▸ TASK DIRECTIONS
Which lines in the items below contain the string "Expand"? Copy every such line, and treat uppercase and lowercase as different.

··· RECORDS

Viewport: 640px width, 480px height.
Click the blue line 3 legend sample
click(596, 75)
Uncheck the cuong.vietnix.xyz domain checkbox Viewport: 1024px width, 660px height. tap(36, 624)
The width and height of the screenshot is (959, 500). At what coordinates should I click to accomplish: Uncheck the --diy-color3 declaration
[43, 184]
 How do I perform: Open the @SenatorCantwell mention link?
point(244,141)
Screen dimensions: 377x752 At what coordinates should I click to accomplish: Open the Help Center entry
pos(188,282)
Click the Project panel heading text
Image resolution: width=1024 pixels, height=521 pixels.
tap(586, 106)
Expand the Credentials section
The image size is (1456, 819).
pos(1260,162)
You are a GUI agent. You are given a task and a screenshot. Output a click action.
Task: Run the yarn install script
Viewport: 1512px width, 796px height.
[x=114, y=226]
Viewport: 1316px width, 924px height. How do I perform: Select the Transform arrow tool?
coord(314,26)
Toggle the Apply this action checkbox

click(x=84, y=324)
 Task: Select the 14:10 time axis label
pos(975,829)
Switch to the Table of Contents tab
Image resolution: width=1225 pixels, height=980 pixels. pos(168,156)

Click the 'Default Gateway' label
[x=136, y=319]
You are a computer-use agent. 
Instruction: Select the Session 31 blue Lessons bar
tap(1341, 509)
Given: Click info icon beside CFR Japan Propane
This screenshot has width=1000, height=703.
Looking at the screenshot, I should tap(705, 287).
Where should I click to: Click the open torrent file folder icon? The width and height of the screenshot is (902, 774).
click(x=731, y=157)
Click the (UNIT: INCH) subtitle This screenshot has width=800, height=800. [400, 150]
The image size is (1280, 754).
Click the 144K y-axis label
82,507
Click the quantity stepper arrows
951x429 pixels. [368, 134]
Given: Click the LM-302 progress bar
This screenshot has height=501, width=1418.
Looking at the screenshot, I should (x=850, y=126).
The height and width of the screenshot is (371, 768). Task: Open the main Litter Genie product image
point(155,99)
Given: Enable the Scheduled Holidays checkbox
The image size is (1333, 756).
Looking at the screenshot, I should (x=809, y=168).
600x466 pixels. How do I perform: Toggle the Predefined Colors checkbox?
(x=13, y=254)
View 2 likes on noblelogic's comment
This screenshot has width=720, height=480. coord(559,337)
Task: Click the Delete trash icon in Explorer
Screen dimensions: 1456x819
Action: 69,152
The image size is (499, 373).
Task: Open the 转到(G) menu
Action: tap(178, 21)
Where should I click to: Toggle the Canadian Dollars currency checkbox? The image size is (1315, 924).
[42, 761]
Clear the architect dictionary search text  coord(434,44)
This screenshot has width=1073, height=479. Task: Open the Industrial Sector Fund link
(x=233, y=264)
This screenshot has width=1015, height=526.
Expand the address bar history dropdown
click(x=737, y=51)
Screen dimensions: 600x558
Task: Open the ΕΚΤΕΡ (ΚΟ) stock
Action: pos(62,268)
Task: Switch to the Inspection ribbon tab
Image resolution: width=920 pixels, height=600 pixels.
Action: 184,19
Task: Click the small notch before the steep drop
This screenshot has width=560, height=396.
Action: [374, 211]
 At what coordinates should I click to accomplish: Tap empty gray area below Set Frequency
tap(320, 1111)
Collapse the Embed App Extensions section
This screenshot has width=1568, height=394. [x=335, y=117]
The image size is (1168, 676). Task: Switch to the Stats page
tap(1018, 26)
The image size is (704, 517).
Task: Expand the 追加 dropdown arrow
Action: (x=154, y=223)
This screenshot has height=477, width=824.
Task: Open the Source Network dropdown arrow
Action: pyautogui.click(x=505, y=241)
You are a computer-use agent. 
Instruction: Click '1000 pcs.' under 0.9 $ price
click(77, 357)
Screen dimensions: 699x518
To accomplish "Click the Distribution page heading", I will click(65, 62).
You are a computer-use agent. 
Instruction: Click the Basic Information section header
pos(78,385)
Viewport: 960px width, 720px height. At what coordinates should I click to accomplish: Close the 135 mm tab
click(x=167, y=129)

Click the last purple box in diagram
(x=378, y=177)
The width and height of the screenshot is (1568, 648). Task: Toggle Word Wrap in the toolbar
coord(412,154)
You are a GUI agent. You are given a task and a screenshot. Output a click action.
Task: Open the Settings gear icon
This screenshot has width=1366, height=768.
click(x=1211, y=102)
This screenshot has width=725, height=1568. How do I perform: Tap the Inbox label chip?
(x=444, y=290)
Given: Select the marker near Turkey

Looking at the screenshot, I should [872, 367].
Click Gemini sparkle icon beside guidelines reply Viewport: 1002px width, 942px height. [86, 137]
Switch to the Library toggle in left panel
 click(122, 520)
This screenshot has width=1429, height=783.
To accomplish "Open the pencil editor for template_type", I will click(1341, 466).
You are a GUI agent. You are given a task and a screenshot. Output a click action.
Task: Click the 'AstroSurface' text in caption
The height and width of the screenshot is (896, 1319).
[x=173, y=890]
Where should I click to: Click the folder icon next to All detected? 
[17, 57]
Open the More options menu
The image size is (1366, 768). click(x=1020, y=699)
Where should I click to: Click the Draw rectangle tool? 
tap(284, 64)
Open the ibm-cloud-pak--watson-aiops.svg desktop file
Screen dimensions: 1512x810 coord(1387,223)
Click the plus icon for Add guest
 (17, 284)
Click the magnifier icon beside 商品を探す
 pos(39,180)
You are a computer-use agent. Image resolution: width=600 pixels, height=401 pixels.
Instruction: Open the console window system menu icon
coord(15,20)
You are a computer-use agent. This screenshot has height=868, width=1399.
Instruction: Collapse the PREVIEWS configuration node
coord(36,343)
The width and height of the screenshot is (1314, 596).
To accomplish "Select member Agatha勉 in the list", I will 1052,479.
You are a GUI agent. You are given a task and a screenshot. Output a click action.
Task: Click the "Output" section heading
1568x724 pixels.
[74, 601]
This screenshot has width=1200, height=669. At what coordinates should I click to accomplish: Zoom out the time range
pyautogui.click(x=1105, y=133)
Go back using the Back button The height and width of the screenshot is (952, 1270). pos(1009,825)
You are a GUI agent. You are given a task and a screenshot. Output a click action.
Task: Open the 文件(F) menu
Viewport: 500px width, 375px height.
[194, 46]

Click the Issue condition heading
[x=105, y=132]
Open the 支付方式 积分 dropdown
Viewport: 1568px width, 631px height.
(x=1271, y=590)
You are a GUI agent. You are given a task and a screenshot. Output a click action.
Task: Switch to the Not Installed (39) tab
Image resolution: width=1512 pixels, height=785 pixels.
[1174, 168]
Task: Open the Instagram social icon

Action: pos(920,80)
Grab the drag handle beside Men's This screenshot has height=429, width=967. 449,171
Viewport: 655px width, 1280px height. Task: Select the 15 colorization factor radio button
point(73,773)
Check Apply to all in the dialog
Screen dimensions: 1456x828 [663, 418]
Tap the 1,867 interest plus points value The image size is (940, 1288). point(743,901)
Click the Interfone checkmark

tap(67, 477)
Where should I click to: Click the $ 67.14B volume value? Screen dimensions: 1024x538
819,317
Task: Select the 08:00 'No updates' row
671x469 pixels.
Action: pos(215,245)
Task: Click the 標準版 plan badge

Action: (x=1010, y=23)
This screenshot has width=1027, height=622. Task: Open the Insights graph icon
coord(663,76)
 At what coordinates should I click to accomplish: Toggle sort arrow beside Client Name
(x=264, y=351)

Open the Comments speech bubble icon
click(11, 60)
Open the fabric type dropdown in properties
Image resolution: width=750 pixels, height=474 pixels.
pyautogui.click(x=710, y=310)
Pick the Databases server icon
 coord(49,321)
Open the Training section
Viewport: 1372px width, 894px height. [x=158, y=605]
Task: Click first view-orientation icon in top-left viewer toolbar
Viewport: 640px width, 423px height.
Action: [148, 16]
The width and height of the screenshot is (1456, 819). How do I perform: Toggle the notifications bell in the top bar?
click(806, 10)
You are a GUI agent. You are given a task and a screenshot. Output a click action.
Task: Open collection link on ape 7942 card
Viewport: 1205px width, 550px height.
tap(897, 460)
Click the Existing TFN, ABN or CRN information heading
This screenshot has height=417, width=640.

······

▸ RESULT
Expand the Credentials section
Expand the address bar history dropdown
Task: Expand the 追加 dropdown arrow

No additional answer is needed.